She obviously didn’t recognize this as the title of Lemuel’s first book, which was good. But Will had been overtaken by doubt since the cold night they’d gone for ice cream, and her words set his teeth on edge. He covered by affecting an even greater lassitude than usual. “Where now?” he said lazily, his eyes half closed.

He was sprawled on the futon in the sunroom, which normally wasn’t used much. Will didn’t know why—maybe because it was on the third floor, at the end of the hall, away from everything; maybe because of the disconcerting skylight set into the roof; maybe because the thick-leafed plants looked vaguely like man-eaters. But since Pat’s friend Virginia had appeared early in the week, Ruby had tended to drift in here to get away from her.

“Wait till you see this,” said Ruby from the doorway, beckoning.

Will hoped she would produce nothing more than an uninteresting drug or even a faddy and expensive drug substitute, like clove cigarettes. (What a middle schooler in Hart Ridge would have access to, he had no idea.) But he feared she’d taken a new step in her revenge against Culp.

“You won’t believe it,” said Ruby. Outside the library, she carefully placed her finger on her lips, snuck a peek round the door frame, and then pointed with the top couple of joints of this same index finger. Will had to look twice to see what Ruby was trying to call attention to. Virginia was sitting in one of the club chairs reading. She was also poking herself hard in the thigh with the sharp end of a pen. Out in the hall, Ruby began to imitate her, again with the finger. Will turned on his heels.

The dislike between the two of them was kind of gross, really. It was true that Virginia sometimes looked as if she were going to break in half right in front of your eyes, but Will knew she wouldn’t, and it was Virginia’s plainspoken dourness that he respected. You had to make room in this life for scary stuff, which wasn’t going anywhere; it was here to stay.

Oddly Pat could be as spooky around Virginia as her daughter was. Pat handled her old friend more carefully than you would a normal person. So that night, when Virginia rose to do the dishes and Pat did not try to stop her or tiptoe around the subject in any way, he knew that something was up.

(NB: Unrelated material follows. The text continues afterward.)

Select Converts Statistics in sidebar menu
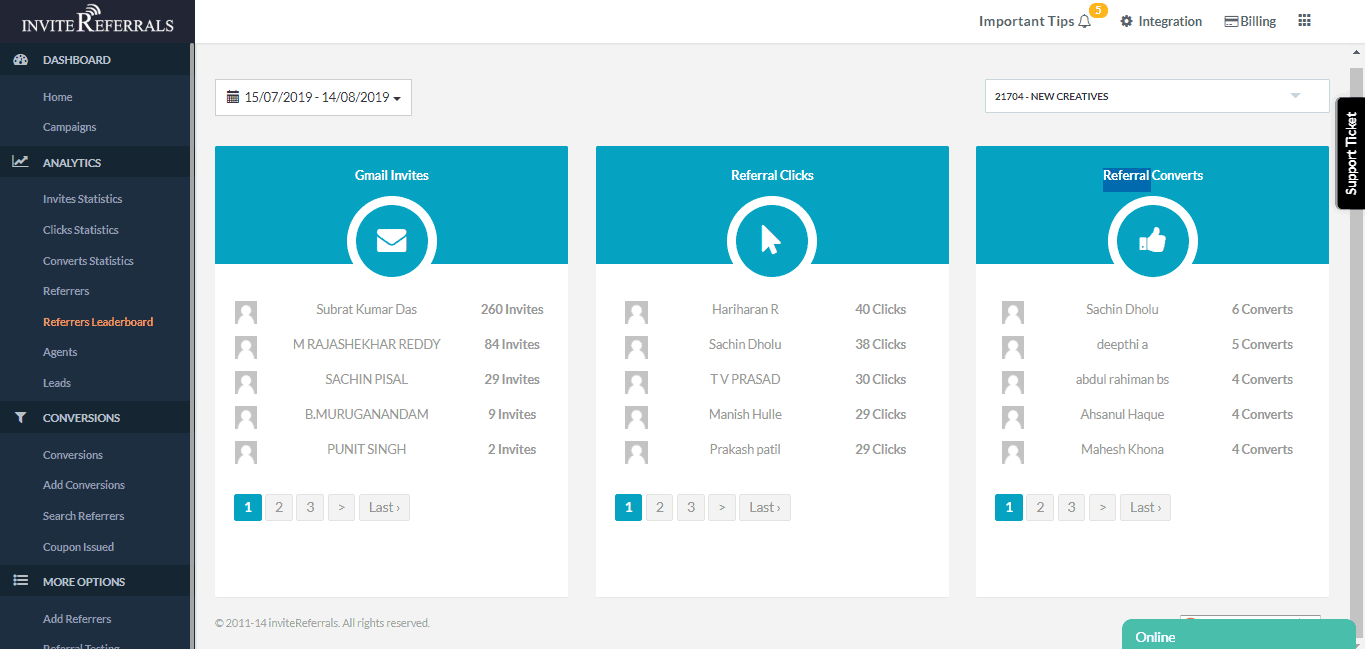 tap(88, 261)
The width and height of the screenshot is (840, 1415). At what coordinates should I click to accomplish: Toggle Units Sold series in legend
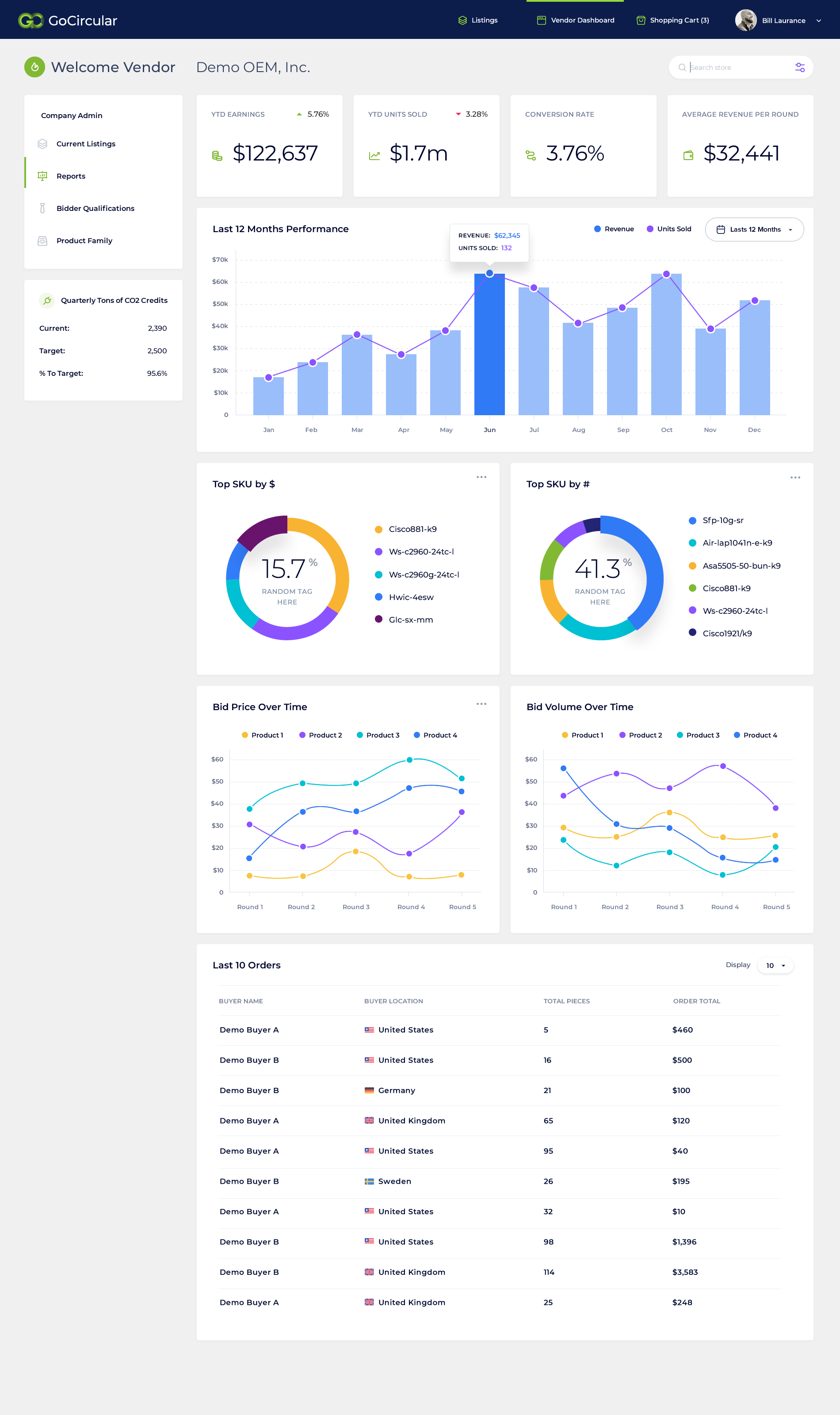(668, 229)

“I have something to tell you,” said Pat. She was practically jumping out of her chair, eyes bright, hands clasped with restless excitement. “Virginia and I are going to check out a wind farm tomorrow.” She glanced from Ruby to Will, evidently searching for a corresponding enthusiasm. “You’re going to thank us someday. It’s about time we harnessed the energy of the wind. I was thinking I would set up a fund for the LinkAge victims with the profits! Can you believe it? Me? Who would have thought? It’s all here, in stuff I got off the Internet. I always print everything out. I hate reading a screen. I just can’t get used to it. Do you have your own computer, Will? You should. That’s the only way to really learn how to use one. You have to fool around with it a lot. I have some of the cutest photos of wind farms. I hate to tell you what they remind me of. I may sound a bit raunchy. And such a crop of them!”

Ruby narrowed her eyes. “How long will you be gone?” she asked.

“It’s in upstate New York,” said Pat, “so we’re going to fly up tomorrow night to get an early start the next day. But we’ll be back before you know it.”

Ruby gave Will a significant look and said, “What time tomorrow?”

Will frowned. He knew he should not be as irritated as he was. It was a sign of nerves. He started to yawn, but remembered that his father had told him that yawning was also a sign of nerves. His mouth snapped shut. Then he was reminded of something else his father said: Keeping your hands in your pockets was an indication that you had something to hide. Will immediately took out his hands and crossed them over his chest. He started up the stairs that way. He was not sure that he intended Ruby to follow him, but she did. At the second floor, he started to follow her.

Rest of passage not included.